In a recent decision, the High Court held that legal advice taken in relation to certain transactions was not protected by privilege, as there was prima facie evidence that the purpose of the advice was to structure the transactions in a way that avoided the client’s liability to pay local authority care charges and/or as a transaction defrauding creditors: London Borough of Brent v Kane [2014] EWHC 4564 (Ch).

It has long been established that advice sought or given in furtherance of a crime, fraud or other equivalent conduct is not protected by legal professional privilege. This is known as the fraud/iniquity exception. The present decision is of interest as a relatively rare application of the principle. Andrew Cooke and Maura McIntosh consider the decision below.


The case concerned an alleged transaction at an undervalue entered into by an elderly man with dementia (Mr Kane) who was receiving care from his local council. The council alleged, in summary, that Mr Kane’s sons had taken a transfer of a 50% interest in a property he owned in an attempt to avoid charges for his care, which was a breach of the relevant social services legislation as well as a transaction defrauding creditors under section 423 of the Insolvency Act 1986. The council sued Mr Kane and his sons in relation to the undercharged care contributions.

In the proceedings, the claimant applied for disclosure of documents held by the defendants’ solicitors, including legal advice, relating to the relevant transactions. Although such documents would ordinarily attract privilege, the claimant contended that privilege did not apply because of the fraud/iniquity exception. The alleged purpose of the advice was to structure the transactions in a way that shifted the burden of Mr Kane’s care onto the public purse while enabling the sons to take the assets. This purpose, the claimant argued, was sufficiently iniquitous to require disclosure of the documents.


The court ordered disclosure, finding that the iniquity exception applied.

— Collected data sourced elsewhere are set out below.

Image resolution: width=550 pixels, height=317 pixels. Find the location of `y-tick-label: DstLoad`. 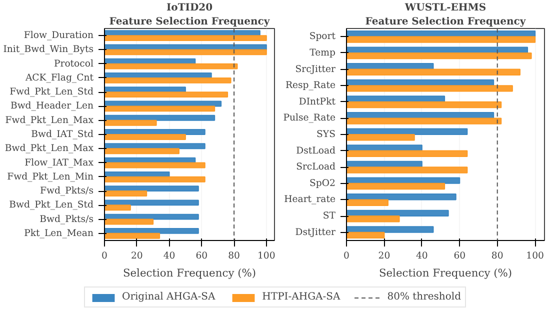

y-tick-label: DstLoad is located at coordinates (316, 150).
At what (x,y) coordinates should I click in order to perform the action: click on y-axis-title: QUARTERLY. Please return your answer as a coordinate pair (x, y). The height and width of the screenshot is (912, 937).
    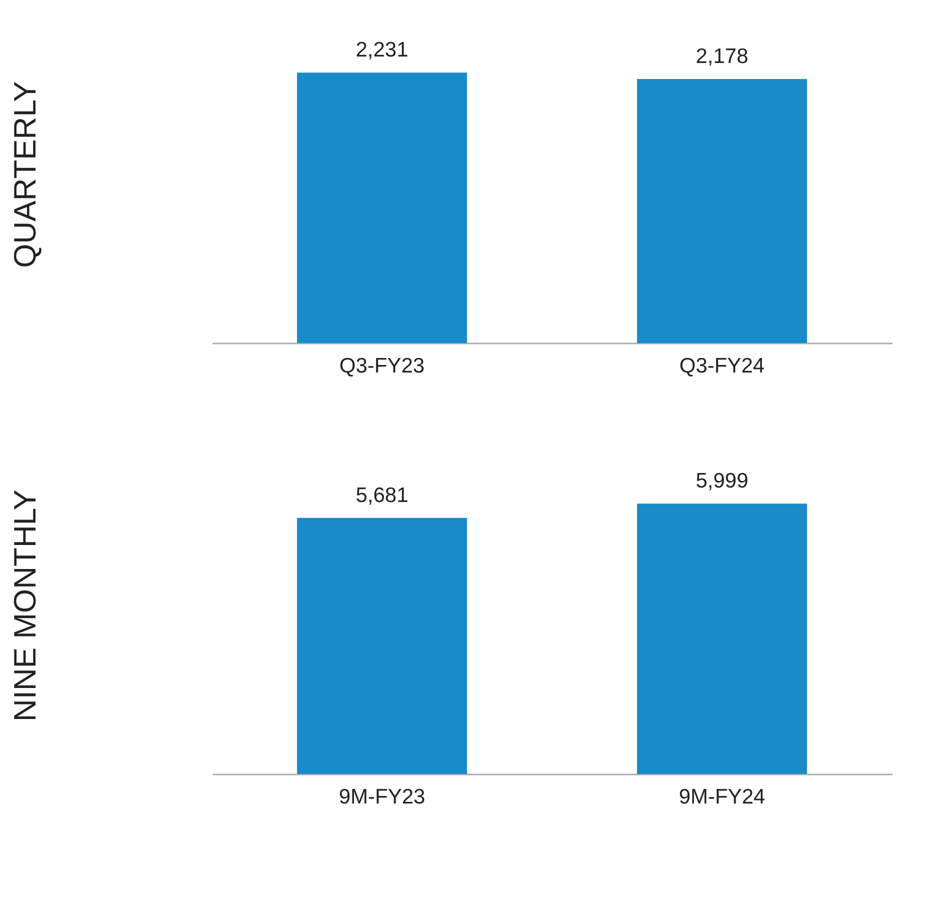
    Looking at the image, I should click on (25, 174).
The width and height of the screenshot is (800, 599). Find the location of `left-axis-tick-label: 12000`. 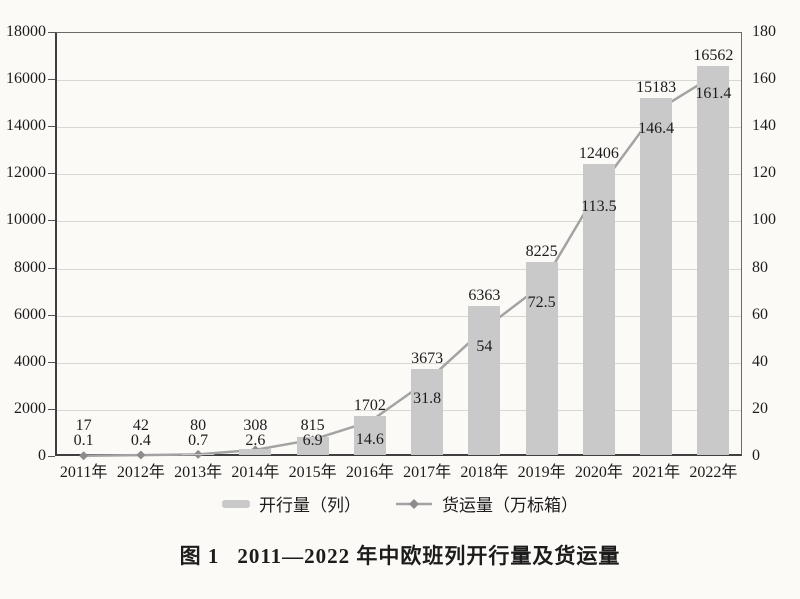

left-axis-tick-label: 12000 is located at coordinates (26, 173).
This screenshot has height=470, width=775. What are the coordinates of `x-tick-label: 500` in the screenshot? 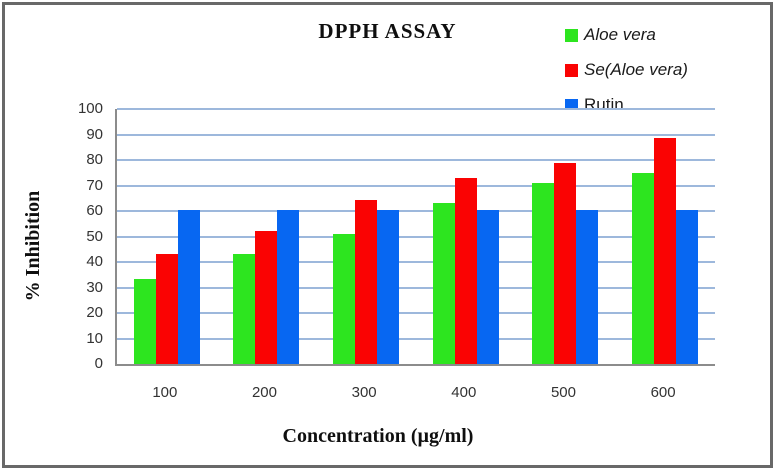 It's located at (563, 392).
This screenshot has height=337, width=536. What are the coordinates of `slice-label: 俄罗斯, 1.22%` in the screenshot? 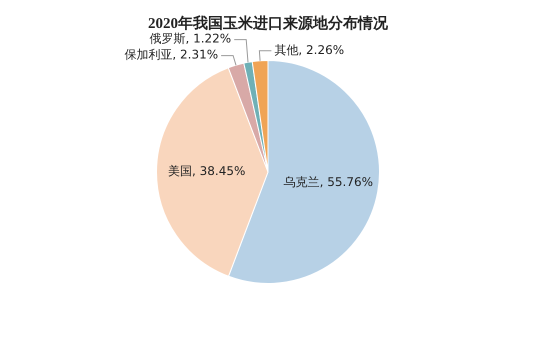 It's located at (190, 39).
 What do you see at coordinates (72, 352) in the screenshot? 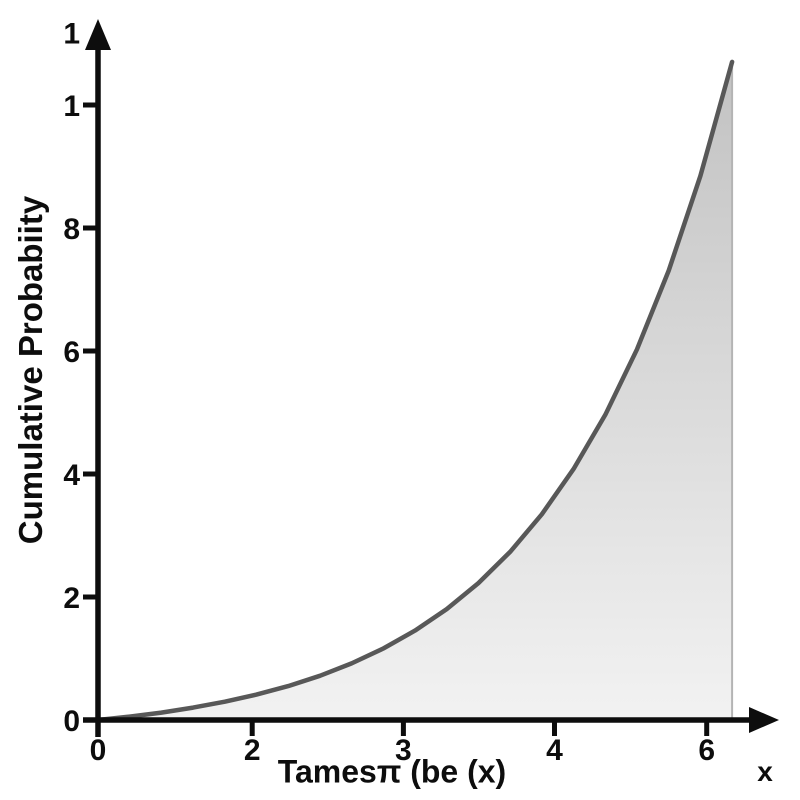
I see `y-tick-label: 6` at bounding box center [72, 352].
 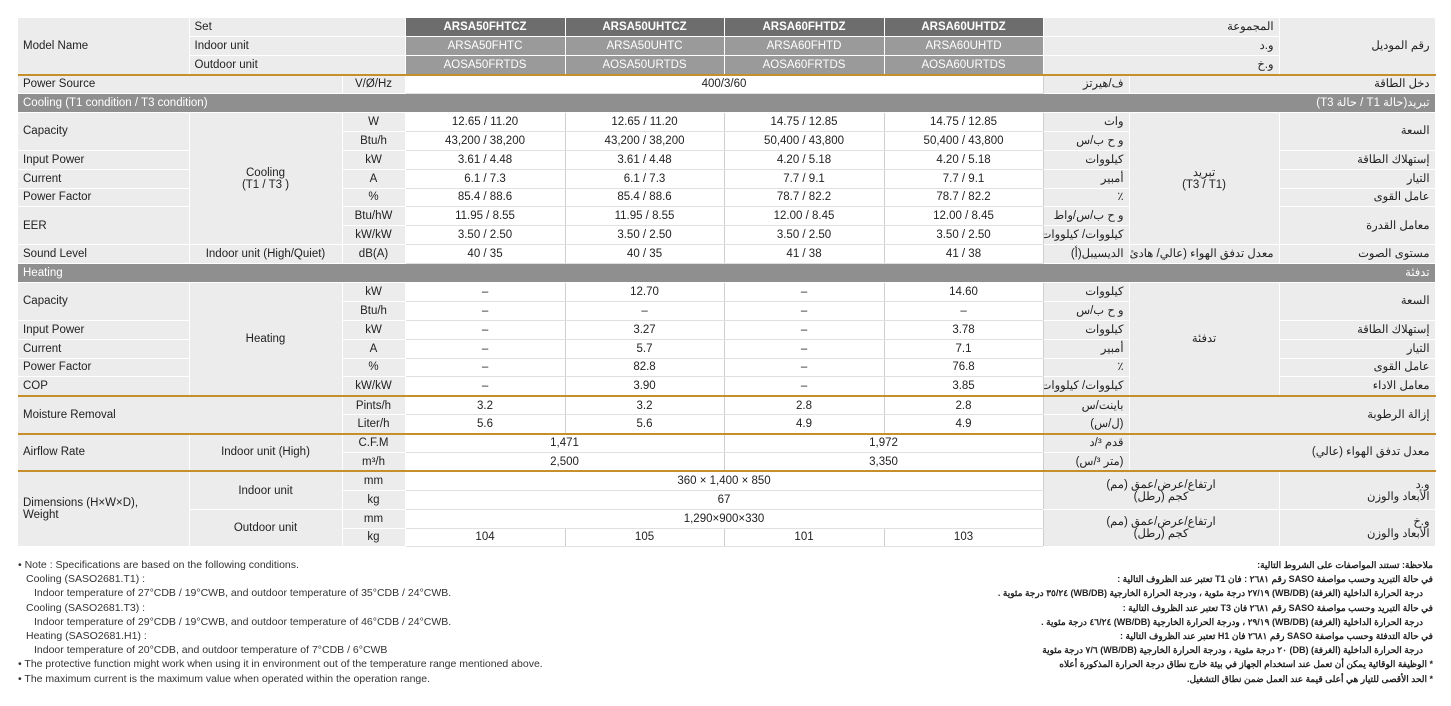 I want to click on heating-current-label: Current, so click(x=104, y=349).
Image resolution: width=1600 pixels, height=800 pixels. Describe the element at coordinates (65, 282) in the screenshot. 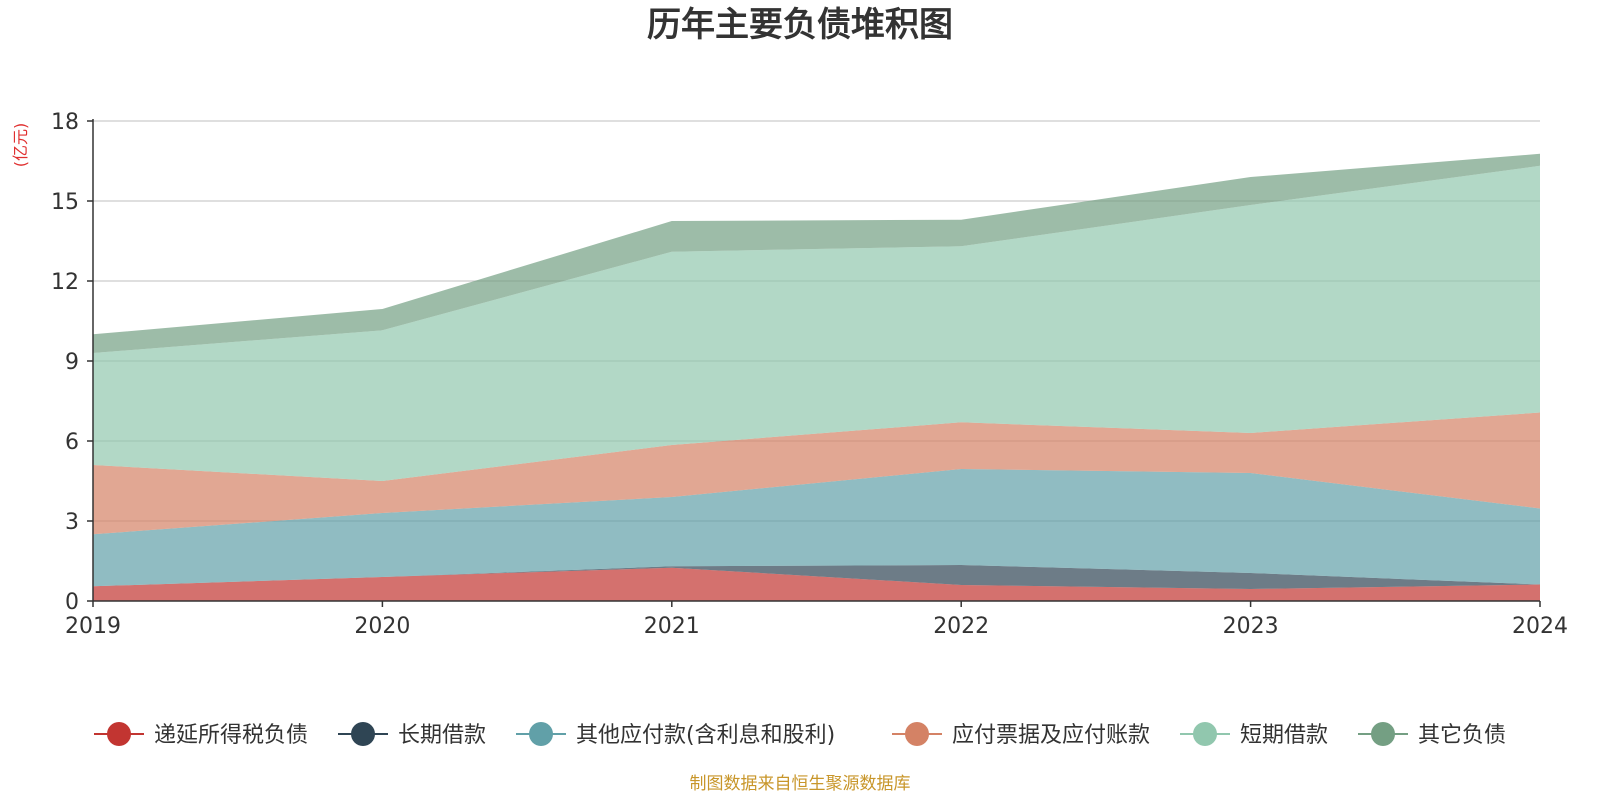

I see `y-tick-label: 12` at that location.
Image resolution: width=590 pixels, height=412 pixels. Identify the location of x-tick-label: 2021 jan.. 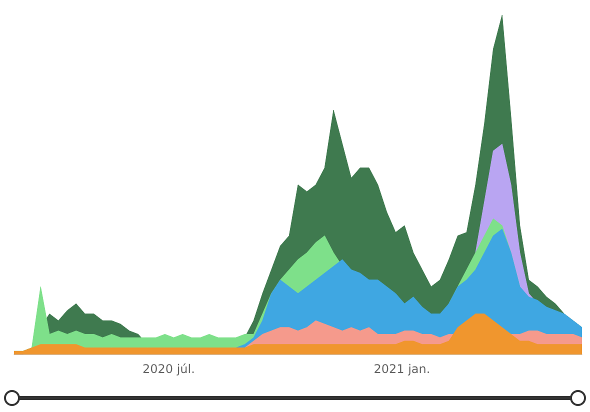
(402, 369).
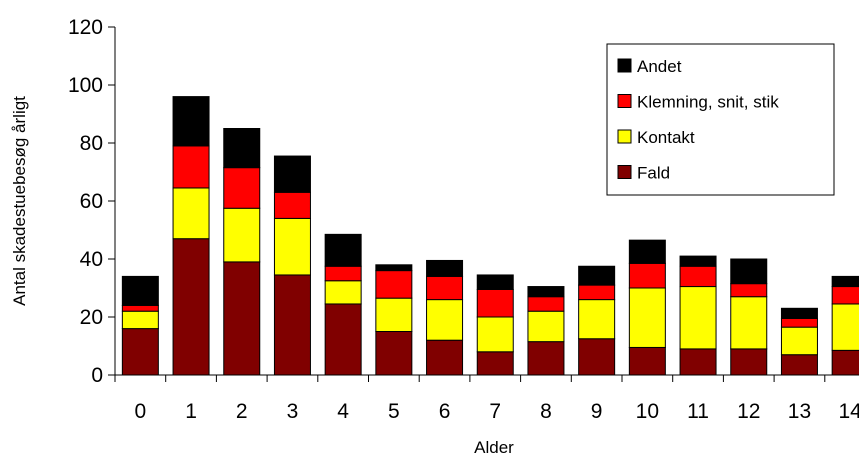 The image size is (859, 462). I want to click on y-tick-label: 40, so click(92, 260).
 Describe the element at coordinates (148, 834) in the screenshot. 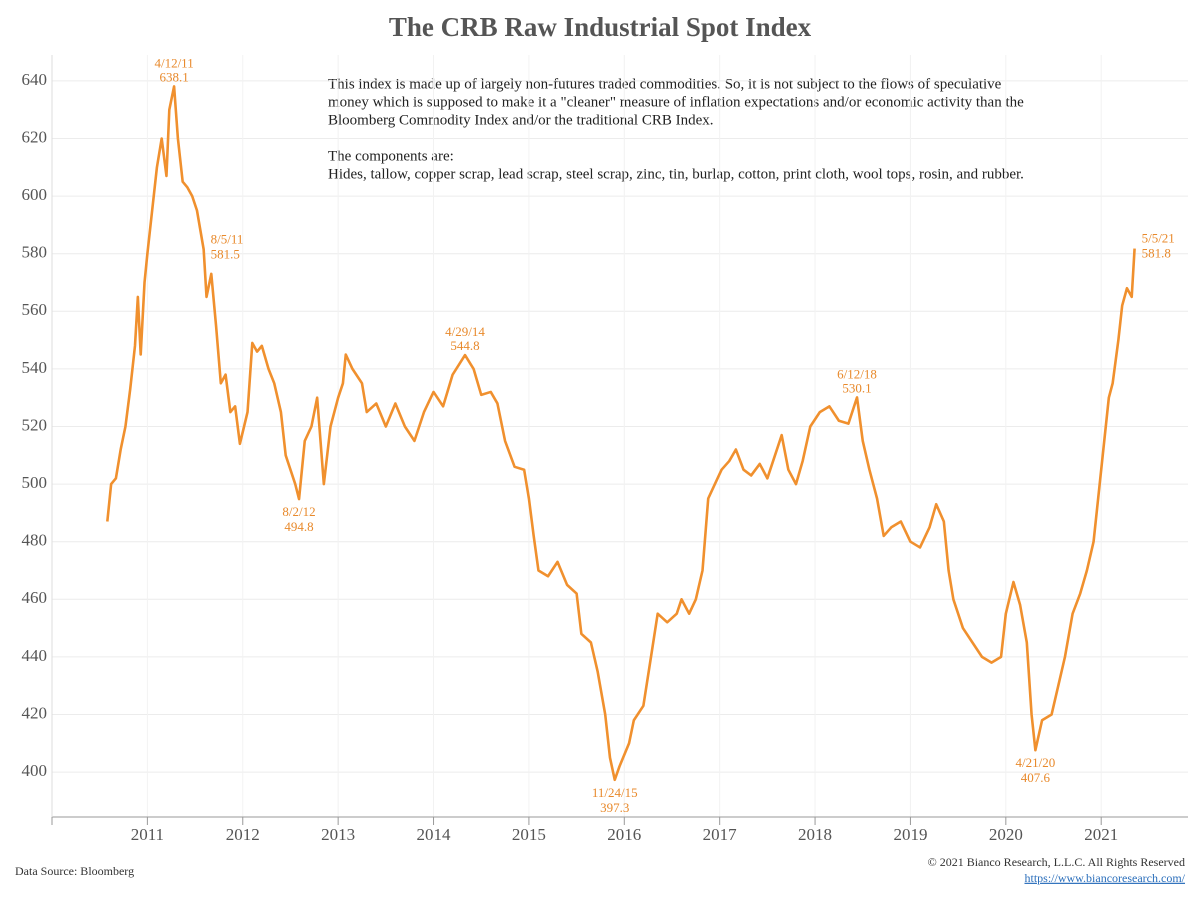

Reviewing the authorities, the deputy judge (Mr S Monty QC) said that although the case law referred to crime or fraud or dishonesty, it was plain that the term “fraud” was used in a relatively wide sense. Examples from previous case law included a scheme to effect transactions at an undervalue for the purpose of prejudicing the interests of creditors (Barclays Bank v Eustice [1995] 1 WLR 1238). What was needed was that the wrongdoer had gone beyond conduct that amounted to a civil wrong, but had indulged in “sharp practice, something of an underhand nature where the circumstances required good faith, something which commercial men would say was a fraud or which the law treats as entirely contrary to public policy”.

Here, the deputy judge said, there was prima facie evidence that there may have been transactions at an undervalue and/or an attempt to put Mr Kane’s assets beyond the reach of the claimant. That went beyond mere suspicions or assertions and was sufficient to justify the order sought.


Although cases on the iniquity exception are relatively rare, the principle was recently considered in the context of litigation privilege in JSC Bank v Ablyazov and others [2014] EWHC 2788 (see post). This may signal a bit of an upswing in the willingness of the courts to apply the exception in appropriate circumstances, though clearly each case will turn on its facts.

The decision is likely to be of particular interest to insolvency practitioners, given the potential for lifting the cloak of privilege in legal advice received by a transferee of assets from an insolvent person where there is prima facie evidence of an intention to defraud creditors. It is not clear whether the same principle might apply where it is alleged that transactions have taken place which are subject to challenge under other provisions of the Insolvency Act, such as preferences or transactions at an undervalue.